Income in Units of Energy
On this basis our distribution then becomes foolproof and incredibly simple. We keep our records of the physical costs of production in terms of the amount of extraneous energy degraded. We set industrial production arbitrarily at a rate equal to the saturation of the physical capacity of our public to consume. We distribute purchasing power in the form of energy certificates to the public, the amount issued to each being equivalent to his pro rata share of the energy-cost of the consumer goods and services to be produced during the balanced-load period for which the certificates are issued. These certificates bear the identification of the person to whom issued and are non negotiable. They resemble a bank check in that they bear no face denomination, this being entered at the time of spending. They are surrendered upon the purchase of goods or services at any center of distribution and are permanently canceled, becoming entries in a uniform accounting system.
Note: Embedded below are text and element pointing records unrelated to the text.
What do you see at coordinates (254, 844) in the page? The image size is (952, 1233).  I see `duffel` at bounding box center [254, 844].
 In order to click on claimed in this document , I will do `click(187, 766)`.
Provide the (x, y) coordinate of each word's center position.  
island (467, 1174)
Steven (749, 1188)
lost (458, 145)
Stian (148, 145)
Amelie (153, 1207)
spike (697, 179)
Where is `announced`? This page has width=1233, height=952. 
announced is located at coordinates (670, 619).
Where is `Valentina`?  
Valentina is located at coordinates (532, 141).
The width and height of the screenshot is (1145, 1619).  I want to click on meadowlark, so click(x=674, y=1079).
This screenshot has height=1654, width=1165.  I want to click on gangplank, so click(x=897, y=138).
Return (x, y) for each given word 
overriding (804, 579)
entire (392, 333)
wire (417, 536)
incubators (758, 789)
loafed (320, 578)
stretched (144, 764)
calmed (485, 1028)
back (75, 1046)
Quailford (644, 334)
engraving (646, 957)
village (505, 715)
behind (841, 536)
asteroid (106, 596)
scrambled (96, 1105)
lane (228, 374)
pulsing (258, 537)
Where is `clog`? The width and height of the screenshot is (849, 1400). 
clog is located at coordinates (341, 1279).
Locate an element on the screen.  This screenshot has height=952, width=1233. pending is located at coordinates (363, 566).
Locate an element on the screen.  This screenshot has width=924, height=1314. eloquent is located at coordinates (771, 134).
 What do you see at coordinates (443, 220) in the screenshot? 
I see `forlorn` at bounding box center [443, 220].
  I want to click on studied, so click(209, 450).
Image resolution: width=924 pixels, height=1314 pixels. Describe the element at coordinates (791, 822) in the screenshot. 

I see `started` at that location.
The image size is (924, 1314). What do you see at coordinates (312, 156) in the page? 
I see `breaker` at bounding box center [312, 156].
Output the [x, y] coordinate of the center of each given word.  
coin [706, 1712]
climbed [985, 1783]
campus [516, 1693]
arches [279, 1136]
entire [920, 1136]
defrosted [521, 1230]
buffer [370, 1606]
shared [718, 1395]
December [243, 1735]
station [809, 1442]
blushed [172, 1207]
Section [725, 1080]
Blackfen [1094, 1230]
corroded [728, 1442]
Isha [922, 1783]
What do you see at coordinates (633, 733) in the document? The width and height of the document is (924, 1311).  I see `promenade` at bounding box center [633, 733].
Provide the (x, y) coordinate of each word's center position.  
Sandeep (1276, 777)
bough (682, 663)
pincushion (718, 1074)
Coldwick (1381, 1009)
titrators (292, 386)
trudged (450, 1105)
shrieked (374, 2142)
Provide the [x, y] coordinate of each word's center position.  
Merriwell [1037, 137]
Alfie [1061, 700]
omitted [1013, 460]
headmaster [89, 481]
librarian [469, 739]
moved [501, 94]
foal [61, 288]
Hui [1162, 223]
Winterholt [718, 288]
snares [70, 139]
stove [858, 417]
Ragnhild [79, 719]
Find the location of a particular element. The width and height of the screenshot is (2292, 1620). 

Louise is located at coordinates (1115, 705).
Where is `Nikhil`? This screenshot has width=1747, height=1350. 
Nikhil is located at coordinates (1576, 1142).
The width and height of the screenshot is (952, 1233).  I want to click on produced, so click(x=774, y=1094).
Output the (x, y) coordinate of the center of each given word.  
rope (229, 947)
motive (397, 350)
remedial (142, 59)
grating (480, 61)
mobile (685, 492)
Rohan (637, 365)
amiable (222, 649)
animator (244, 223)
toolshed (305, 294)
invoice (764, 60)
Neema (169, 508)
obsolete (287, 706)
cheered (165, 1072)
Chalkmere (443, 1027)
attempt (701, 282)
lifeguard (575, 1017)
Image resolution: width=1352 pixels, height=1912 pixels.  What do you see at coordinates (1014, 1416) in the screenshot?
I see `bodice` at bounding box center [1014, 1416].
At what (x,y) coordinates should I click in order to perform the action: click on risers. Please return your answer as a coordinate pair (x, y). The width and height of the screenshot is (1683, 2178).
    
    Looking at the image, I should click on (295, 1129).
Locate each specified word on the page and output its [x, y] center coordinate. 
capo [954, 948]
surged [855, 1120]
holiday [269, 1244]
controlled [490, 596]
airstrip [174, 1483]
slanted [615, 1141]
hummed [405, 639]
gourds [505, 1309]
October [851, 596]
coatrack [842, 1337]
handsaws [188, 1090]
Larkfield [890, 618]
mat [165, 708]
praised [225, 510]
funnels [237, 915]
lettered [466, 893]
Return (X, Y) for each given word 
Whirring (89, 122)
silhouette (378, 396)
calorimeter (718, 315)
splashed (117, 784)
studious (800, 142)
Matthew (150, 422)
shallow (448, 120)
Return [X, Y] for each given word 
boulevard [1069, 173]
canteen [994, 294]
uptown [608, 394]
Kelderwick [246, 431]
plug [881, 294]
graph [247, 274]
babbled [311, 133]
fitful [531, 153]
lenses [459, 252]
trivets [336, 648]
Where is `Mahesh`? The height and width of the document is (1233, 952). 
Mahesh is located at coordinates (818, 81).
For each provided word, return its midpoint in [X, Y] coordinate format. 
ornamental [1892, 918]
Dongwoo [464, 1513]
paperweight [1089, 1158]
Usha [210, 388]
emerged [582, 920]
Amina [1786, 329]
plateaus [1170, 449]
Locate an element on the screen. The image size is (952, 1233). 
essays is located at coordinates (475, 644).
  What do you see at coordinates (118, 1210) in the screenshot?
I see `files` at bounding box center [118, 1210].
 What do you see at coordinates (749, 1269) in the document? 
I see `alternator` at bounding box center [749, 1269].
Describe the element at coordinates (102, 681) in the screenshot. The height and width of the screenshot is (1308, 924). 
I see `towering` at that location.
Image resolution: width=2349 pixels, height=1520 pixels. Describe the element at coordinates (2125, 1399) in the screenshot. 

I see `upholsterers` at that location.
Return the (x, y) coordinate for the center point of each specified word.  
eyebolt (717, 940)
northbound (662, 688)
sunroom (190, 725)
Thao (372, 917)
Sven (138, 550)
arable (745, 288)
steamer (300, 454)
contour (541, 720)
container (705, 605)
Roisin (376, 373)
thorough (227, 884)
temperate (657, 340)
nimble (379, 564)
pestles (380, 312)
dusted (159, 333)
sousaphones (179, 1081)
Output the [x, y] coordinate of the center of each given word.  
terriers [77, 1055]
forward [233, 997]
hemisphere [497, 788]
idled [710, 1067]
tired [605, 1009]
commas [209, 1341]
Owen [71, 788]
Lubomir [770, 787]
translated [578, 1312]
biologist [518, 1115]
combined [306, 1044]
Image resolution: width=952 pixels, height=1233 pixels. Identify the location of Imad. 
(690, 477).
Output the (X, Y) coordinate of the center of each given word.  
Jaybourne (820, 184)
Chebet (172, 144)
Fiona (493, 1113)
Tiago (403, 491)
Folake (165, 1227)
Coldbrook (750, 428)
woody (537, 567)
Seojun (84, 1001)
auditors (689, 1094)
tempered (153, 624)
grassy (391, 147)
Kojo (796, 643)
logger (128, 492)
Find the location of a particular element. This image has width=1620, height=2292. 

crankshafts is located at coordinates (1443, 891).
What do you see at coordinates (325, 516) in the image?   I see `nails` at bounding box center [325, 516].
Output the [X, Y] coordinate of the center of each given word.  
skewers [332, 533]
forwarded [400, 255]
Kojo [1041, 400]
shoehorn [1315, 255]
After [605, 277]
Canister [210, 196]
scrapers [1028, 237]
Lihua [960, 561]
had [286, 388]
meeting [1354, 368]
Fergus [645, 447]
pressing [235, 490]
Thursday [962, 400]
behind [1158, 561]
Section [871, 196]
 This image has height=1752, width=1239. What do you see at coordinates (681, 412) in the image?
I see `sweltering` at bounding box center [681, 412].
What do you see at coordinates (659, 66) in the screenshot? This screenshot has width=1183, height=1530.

Being nonnegotiable they cannot be lost, stolen, gambled, or given away because they are invalid in the hands of any person other than the one to whom issued. If lost, like a bank checkbook, new ones may be had for the asking. Neither can they be saved because they become void at the termination of the two-year period for which they are issued. They can only be spent. Contrary to the Price System rules, the purchasing power of an individual is no longer based upon the fallacious premise that a man is being paid in proportion to the so-called 'value' of his work (since it is a physical fact that what he receives is greatly in excess of his individual effort) but upon the equal pro rata division of the net energy degraded in the production of consumer goods and services. In this manner the income of an individual is in nowise dependent upon the nature of his work, and we are then left free to reduce the working hours of our population to as low a level as technological advancement will allow, without in any manner jeopardizing the national or individual income, and without the slightest unemployment problem or poverty. "
Hubbert goes on to state that following a transition the work required of each individual, need be no longer than about 4 hours per day, 164 days per year, from the ages of 25 to 45. Income will continue until death. "Insecurity of old age is abolished and both saving and insurance become unnecessary and impossible."